- [ページ本文]:

学ぶ・知る・B型肝炎




B型肝炎ウイルスは輸血で感染



従来より、わが国では全国の日赤血液センターにおいてB型肝炎ウイルス(HBV)感染予防のためのスクリーニング検査(HBs抗原検査、HBc抗体検査)が徹底され、血液製剤の安全性が確保されています。
さらに、平成11年(1999年)10月からは、核酸増幅検査(Nucleic acid Amplification Test:NAT)によるB型肝炎ウイルス遺伝子(HBV DNA)の検出が全面的に導入され、血液製剤の安全性は一段と向上しています。
これらの努力にもかかわらず、わが国では輸血によるB型肝炎ウイルスの感染は、ごくまれ(年間10数例)ではあるものの、残念ながらまだ発生し続けている現状にあります。

- [演習課題]:
(a) B型肝炎に関する本文の「さらに、平成11年(1999年)10月からは、核酸増幅検査(Nucleic acid Amplification」から「し続けている現状にあります。」までを両端を含めて書き写し、「核酸増幅検査」を「遺伝子増幅検査」に置き換えてください。
(b) 輸血によるB型肝炎ウイルス感染についての本文を、最後の文の後から書き継いでください。
ここからの資料は、本文とは別個のものです。

[ピクセル座標グラウンディングデータ]
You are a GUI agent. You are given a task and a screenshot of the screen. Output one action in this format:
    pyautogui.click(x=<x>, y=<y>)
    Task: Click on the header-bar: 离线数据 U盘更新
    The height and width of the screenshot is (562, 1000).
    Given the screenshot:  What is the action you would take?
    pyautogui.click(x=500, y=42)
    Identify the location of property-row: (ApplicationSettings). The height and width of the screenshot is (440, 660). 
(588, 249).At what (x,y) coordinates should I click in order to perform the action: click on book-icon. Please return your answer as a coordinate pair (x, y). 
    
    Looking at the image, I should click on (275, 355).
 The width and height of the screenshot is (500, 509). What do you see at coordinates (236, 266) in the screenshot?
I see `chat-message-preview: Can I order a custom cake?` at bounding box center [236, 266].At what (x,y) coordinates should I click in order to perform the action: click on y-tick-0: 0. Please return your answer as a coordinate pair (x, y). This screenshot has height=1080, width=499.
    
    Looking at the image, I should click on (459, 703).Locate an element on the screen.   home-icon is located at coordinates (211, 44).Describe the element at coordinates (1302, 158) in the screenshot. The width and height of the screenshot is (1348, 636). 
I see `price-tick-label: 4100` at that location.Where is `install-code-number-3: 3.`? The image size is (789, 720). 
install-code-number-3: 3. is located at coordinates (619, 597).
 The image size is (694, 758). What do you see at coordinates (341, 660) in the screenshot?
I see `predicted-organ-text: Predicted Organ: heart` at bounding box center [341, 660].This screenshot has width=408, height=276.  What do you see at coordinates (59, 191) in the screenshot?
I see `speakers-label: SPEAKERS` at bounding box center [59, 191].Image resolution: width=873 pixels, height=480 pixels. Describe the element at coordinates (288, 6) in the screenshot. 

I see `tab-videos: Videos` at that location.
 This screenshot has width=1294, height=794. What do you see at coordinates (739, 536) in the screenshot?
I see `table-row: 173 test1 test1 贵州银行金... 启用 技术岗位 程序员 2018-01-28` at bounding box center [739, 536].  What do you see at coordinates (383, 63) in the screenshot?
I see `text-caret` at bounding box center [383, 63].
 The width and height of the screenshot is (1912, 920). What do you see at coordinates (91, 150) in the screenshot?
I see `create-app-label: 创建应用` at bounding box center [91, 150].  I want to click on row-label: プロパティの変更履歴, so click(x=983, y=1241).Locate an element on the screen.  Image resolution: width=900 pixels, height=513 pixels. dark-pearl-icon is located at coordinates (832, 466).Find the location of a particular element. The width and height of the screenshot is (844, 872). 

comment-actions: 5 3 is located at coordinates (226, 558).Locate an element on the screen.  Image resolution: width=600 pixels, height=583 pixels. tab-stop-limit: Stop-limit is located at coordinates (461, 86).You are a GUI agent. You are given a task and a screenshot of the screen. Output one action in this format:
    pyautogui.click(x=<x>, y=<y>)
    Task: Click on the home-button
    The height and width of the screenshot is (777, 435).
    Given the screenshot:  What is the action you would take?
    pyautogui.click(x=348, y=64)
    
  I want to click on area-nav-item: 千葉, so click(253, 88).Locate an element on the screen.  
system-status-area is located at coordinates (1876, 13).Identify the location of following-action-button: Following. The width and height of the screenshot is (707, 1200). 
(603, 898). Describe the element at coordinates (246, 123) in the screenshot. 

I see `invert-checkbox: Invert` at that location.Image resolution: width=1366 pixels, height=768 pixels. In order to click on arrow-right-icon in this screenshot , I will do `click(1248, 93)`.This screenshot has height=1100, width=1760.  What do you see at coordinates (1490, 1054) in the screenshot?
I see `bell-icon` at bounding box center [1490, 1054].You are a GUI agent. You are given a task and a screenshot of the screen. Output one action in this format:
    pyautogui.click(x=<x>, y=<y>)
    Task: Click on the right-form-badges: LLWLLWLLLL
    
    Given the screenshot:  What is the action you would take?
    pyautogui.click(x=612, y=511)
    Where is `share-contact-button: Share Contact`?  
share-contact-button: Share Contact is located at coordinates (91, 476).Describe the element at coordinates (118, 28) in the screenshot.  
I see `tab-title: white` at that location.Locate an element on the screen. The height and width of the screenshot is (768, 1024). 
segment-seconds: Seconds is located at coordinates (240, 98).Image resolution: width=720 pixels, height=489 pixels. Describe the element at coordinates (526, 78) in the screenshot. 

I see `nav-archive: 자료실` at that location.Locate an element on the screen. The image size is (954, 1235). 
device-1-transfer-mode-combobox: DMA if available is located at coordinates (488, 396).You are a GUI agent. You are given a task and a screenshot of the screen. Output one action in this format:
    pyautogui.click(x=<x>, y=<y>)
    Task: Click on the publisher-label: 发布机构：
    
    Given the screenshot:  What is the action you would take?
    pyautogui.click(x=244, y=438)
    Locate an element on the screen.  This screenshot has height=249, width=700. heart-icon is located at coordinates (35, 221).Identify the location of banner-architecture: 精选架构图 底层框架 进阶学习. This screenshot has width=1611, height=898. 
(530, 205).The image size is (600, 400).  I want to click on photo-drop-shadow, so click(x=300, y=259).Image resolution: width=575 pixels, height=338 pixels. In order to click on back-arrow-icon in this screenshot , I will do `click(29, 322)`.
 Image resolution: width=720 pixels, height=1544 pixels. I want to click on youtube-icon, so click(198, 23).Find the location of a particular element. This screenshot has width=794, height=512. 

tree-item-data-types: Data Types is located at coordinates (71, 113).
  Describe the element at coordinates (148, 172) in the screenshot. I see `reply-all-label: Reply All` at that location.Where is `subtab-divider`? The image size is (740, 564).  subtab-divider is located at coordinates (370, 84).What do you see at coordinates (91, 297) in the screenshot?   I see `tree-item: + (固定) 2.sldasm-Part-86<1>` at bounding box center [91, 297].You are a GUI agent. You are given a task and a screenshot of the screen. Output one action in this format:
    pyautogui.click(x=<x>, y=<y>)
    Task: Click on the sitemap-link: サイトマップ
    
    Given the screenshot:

- [各問の解答]:
(a)
さらに、平成11年(1999年)10月からは、遺伝子増幅検査(Nucleic acid Amplification Test:NAT)によるB型肝炎ウイルス遺伝子(HBV DNA)の検出が全面的に導入され、血液製剤の安全性は一段と向上しています。
これらの努力にもかかわらず、わが国では輸血によるB型肝炎ウイルスの感染は、ごくまれ(年間10数例)ではあるものの、残念ながらまだ発生し続けている現状にあります。

(b)
現在では、血漿分画製剤(アルブミン、ガンマグロブリン、血液凝固因子製剤など)については、NATによるHBV DNAの検出を含めたスクリーニング検査に加えて、原料血漿の6か月間貯留保管による安全対策や、製造工程におけるウイルスの除去、不活化の措置が行われていることなどから、B型肝炎ウイルス感染の心配はないといっても差し支えはないでしょう。
しかし、どのような検査によっても、B型肝炎ウイルス感染のごく初期の人の血液中に存在するごく微量のウイルスは検出できない場合があることをよく認識して、検査目的での献血は絶対に「しない」「させない」ということを周知徹底することが大切です。